Some days I have no idea what to write.  This is one of those days.  So I thought I’d provide some thoughts that have been circulating around my brain for the past several days.  They are in no particular order and are of no particular importance.  They are just thoughts that relate to evaluation.

  1. Recently, I had the opportunity to attend a professional development session on qualitative data with Johnny Saldana.  Other than there wasn’t enough time to thoroughly cover the topic (it was the structure of the conference), I was once again impressed with the complexity of the topic.  Although it was titled “Advanced Qualitative Inquiry”, I thought a participant would need to know something about coding qualitative data in order to understand the this complexity.  Saldana did a masterful job–which is something given that he comes from a discipline so very different from evaluation (although some people draw a parallel between his discipline–theater–and evaluation; both being an interpretive disciplines).
  2. I’ve mentioned Saldana before–he was commissioned by SAGE to write the third edition of the Miles and Huberman classic, Qualitative Data Analysis.  The third edition was published in April, 2013..Qualitative data analysis ed. 3  Some of what Saldana shared with us in the session was from his book, Coding Manual for Qualitative Researchers. coding manual--johnny saldana  I have that book and have started reading it.  I’ll be submitting a review of it and the Qualitative Data Analysis to American Journal of Evaluation this fall.
  3. I haven’t gotten anything written on the four manuscripts I thought I’d be able to finish this summer.  I’ve about six weeks left (classes at OSU don’t start until the middle of September).  So much else has happened:  I’ve been asked to develop a chapter for a New Directions in Evaluation volume on Needs Assessment in the public sector; to co-lead a professional development session on Needs Assessment and Assets; and to review a manuscript on qualitative evaluation using a logic mode in addition to developing the evaluation I mentioned a while back.  This experience reinforces truly the need to block time for writing and to protect it.  I block time; I don’t tend to protect it.  Lesson learned.

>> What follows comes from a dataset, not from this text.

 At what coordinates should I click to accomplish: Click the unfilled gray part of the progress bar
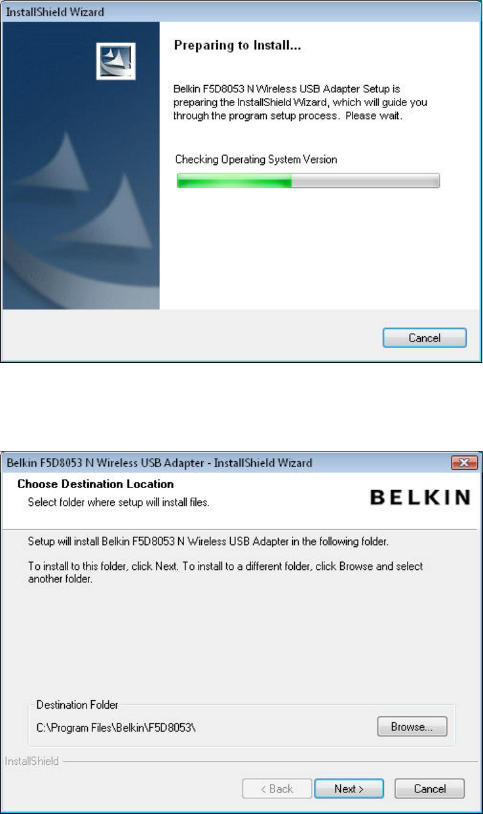pos(365,182)
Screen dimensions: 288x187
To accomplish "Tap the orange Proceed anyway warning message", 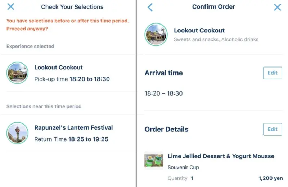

  4. The evaluation model (of that major qualitative evaluation I will conduct) was presented at the county operations meeting Monday.  The group wasn’t opposed; they just weren’t exuberantly enthusiastic, either.  They had some interesting questions and interesting concerns that we will need to address.  It is hard to present a qualitative study to a group who have been trained to think of comparison groups and baselines.  We are using a developmental model (not summative so we don’t need a baseline; we want only to know the now of the experience) and we are using criteria not comparing groups against one another (criteria referenced NOT norm referenced).  More on this later…
  5. Surveys were another question that was posed to me–odd or even scales on the survey.  The answer there is, “It all depends.”  The “all depends” relates to many variables including cost and time and other resources.  The Kirkpatricks talk about aspects of evaluation in their blog this week.  They include a webinar of what to do when resources are scarce.